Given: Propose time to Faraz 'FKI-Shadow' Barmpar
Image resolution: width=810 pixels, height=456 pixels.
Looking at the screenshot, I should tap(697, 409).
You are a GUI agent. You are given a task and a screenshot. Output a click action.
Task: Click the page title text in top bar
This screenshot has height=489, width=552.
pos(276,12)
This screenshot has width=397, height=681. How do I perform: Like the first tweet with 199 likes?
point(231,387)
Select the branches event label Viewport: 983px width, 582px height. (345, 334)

━━━━━━

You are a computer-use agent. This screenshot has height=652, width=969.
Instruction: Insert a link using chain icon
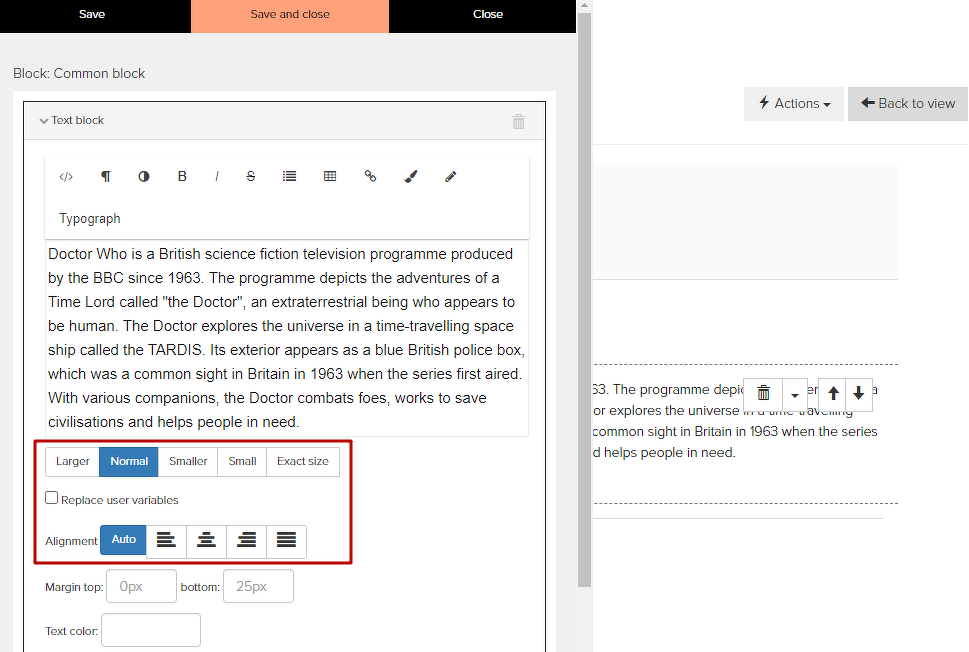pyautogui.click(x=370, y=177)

━━━━━━

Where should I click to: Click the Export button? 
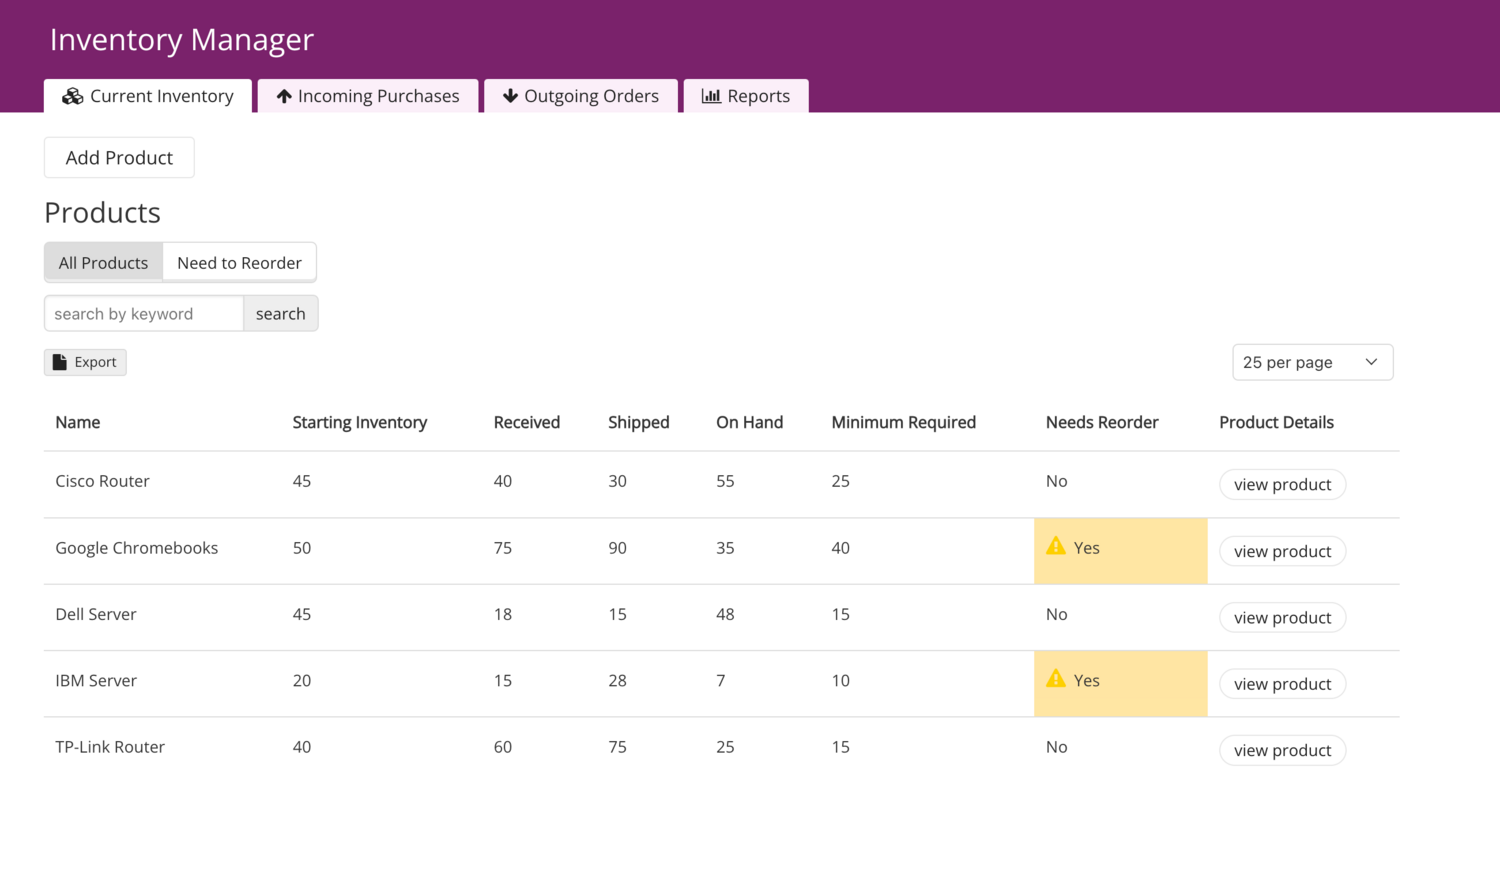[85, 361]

━━━━━━

* **TASK TO CARRY OUT**:
Go line by line through the records and copy those that contain the word "agent".

* **SOLUTION TO THIS TASK**:
You are a GUI agent. You are given a task and a screenshot. Output a click action.
You are a computer-use agent. This screenshot has height=652, width=969.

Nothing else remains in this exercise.